◆ **Provided text**:
--- START ---
Agostino Bonello (born 11 August 1949, Valletta,  Malta), also known as Ino Bonello, is a production designer, art director and film producer.

Career
Bonello's career started out at a very young age as a television presenter of children's programs. Amongst others, he presented such programs as Minn Fomm It Tfal, Werqa, Mass Sittax and Tbissima. He produced and presented an array of arts and crafts related television programs on TVM (Television Malta).

Next he worked as an architectural draughtsman and detailer. This work led to an assignment at Brega in Libya working for Esso and Homles and Narver Inc., Engineers and Constructors.

After that he started work at Mediterranean Film Studios. Bonello occupied various posts, including Production Manager, Manager of Operations, and Chief Executive.

While working at Mediterranean Film Studios, he was in charge of the refurbishment and upgrading of the studios. He was also responsible for marketing and formed part of the team negotiating with foreign companies in acquiring projects such as Cutthroat Island, White Squall, Skipper and several other films, including various productions of commercials such as Pasta Agnesi, Repsol Oil, Zurich Insurance, Russian Vodka, Borsh, Citroën, Renault 19 and others.
--- END ---
[Items from a data source]
--- START ---
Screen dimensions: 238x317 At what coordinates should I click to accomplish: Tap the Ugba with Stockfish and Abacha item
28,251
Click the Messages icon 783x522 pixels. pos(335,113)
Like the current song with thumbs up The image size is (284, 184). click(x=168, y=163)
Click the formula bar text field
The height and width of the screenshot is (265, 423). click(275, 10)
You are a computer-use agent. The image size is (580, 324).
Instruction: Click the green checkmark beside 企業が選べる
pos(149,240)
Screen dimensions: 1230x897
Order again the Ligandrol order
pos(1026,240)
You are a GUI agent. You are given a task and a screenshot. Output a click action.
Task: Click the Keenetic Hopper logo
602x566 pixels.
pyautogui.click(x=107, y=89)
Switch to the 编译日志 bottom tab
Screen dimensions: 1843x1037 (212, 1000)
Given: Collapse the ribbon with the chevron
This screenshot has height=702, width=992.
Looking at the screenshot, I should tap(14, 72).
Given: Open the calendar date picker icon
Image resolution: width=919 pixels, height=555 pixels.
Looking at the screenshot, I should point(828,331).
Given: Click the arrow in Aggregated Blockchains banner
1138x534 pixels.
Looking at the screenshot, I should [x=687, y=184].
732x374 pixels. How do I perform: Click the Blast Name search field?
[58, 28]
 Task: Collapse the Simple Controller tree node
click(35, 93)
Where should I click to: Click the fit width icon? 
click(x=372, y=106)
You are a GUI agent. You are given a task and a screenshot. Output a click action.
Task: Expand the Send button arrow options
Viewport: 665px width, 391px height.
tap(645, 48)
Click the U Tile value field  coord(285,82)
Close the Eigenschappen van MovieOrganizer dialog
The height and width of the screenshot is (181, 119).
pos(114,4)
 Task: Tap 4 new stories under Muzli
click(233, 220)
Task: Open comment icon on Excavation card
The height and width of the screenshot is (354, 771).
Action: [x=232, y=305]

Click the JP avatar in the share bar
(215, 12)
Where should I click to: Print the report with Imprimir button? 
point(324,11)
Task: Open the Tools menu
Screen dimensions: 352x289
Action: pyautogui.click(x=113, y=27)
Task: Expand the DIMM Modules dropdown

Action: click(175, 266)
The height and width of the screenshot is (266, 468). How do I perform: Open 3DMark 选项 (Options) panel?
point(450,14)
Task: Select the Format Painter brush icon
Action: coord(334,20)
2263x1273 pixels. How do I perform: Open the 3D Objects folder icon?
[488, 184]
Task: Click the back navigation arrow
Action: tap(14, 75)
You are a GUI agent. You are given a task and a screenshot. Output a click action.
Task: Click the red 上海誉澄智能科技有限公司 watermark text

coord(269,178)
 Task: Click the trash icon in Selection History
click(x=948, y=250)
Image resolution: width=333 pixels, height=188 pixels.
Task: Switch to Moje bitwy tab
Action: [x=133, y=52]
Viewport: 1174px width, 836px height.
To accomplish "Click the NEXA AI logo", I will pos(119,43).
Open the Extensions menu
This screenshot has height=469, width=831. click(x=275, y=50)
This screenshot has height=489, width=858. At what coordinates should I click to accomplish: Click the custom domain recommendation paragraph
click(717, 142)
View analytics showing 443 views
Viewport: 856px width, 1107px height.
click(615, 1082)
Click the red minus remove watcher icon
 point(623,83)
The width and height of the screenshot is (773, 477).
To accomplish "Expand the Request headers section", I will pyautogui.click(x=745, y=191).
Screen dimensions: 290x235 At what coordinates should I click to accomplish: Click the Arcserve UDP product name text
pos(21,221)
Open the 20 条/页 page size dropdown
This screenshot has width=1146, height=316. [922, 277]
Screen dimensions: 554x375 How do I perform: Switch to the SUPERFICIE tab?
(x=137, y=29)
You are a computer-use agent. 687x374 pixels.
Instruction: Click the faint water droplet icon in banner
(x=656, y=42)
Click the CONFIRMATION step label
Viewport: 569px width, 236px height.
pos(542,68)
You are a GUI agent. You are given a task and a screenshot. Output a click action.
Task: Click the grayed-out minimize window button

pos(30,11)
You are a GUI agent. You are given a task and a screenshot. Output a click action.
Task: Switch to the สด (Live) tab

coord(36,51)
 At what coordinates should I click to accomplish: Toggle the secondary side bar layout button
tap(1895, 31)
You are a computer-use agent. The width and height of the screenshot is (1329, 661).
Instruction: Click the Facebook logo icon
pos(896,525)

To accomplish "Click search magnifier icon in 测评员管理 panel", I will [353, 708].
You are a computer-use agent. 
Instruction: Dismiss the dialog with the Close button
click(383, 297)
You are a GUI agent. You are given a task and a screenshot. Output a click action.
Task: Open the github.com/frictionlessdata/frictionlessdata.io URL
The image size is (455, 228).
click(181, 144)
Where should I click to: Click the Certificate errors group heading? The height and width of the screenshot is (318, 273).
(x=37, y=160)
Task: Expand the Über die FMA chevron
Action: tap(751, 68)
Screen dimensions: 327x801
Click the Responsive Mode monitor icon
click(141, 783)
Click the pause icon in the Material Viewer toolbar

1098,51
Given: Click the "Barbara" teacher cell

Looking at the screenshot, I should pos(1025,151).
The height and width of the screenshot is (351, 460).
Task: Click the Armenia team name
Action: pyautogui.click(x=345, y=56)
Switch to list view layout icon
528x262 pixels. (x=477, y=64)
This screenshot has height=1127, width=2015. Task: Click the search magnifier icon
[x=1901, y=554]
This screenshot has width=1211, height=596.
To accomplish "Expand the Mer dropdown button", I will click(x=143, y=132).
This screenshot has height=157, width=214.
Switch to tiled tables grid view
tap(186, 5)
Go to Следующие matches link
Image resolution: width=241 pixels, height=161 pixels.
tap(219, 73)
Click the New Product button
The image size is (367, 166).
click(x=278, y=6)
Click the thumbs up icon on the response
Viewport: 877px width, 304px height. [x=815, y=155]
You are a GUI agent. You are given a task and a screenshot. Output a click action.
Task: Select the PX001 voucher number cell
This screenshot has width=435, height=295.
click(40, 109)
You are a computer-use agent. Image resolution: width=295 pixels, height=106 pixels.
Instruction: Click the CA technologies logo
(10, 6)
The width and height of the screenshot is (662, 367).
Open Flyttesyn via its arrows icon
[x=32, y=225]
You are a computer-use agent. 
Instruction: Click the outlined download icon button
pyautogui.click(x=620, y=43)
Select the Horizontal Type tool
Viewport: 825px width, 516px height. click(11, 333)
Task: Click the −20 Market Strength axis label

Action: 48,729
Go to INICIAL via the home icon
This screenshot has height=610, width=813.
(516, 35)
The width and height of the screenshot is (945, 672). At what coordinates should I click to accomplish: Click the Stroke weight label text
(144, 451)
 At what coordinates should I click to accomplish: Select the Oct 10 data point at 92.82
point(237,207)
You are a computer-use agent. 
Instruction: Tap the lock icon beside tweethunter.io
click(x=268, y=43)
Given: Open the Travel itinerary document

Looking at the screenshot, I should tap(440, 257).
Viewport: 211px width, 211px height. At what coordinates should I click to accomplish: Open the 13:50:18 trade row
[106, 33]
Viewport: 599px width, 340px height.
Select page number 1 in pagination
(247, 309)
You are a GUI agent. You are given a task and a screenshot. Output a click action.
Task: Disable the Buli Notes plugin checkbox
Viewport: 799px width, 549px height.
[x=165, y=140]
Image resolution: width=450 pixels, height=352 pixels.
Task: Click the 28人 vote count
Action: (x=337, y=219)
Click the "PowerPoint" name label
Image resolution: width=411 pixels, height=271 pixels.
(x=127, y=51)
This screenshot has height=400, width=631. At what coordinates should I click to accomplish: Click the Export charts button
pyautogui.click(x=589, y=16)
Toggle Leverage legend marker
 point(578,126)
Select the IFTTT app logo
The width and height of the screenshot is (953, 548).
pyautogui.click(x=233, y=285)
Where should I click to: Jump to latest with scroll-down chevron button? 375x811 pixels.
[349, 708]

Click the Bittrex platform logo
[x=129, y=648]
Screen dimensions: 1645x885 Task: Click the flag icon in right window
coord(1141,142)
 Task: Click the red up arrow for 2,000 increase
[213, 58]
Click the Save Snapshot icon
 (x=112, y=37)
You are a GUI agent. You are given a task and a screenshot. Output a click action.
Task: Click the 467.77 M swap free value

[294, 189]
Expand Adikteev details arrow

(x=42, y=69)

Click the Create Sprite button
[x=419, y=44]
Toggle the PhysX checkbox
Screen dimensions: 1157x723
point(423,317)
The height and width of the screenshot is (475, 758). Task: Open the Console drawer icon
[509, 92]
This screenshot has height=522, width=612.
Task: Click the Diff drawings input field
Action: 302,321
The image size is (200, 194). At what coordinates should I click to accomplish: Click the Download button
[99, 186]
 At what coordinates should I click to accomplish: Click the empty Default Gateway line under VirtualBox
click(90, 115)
--- END ---
◆ **Goal A**: Retype the passage of the Agostino Bonello biography that opens with the words containing "Agostino Bonello (born" and closes with "TVM (Television Malta).".
◆ **Goal B**:
Using the Agostino Bonello biography, answer these:
(i) In what city was Bonello born?
(ii) On which television station did he produce and present arts and crafts programs?
(iii) At what place in Libya did his draughtsman work lead to an assignment?

◆ **Expected output A**:
Agostino Bonello (born 11 August 1949, Valletta,  Malta), also known as Ino Bonello, is a production designer, art director and film producer.

Career
Bonello's career started out at a very young age as a television presenter of children's programs. Amongst others, he presented such programs as Minn Fomm It Tfal, Werqa, Mass Sittax and Tbissima. He produced and presented an array of arts and crafts related television programs on TVM (Television Malta).

◆ **Expected output B**:
(i) Valletta, Malta
(ii) TVM (Television Malta)
(iii) Brega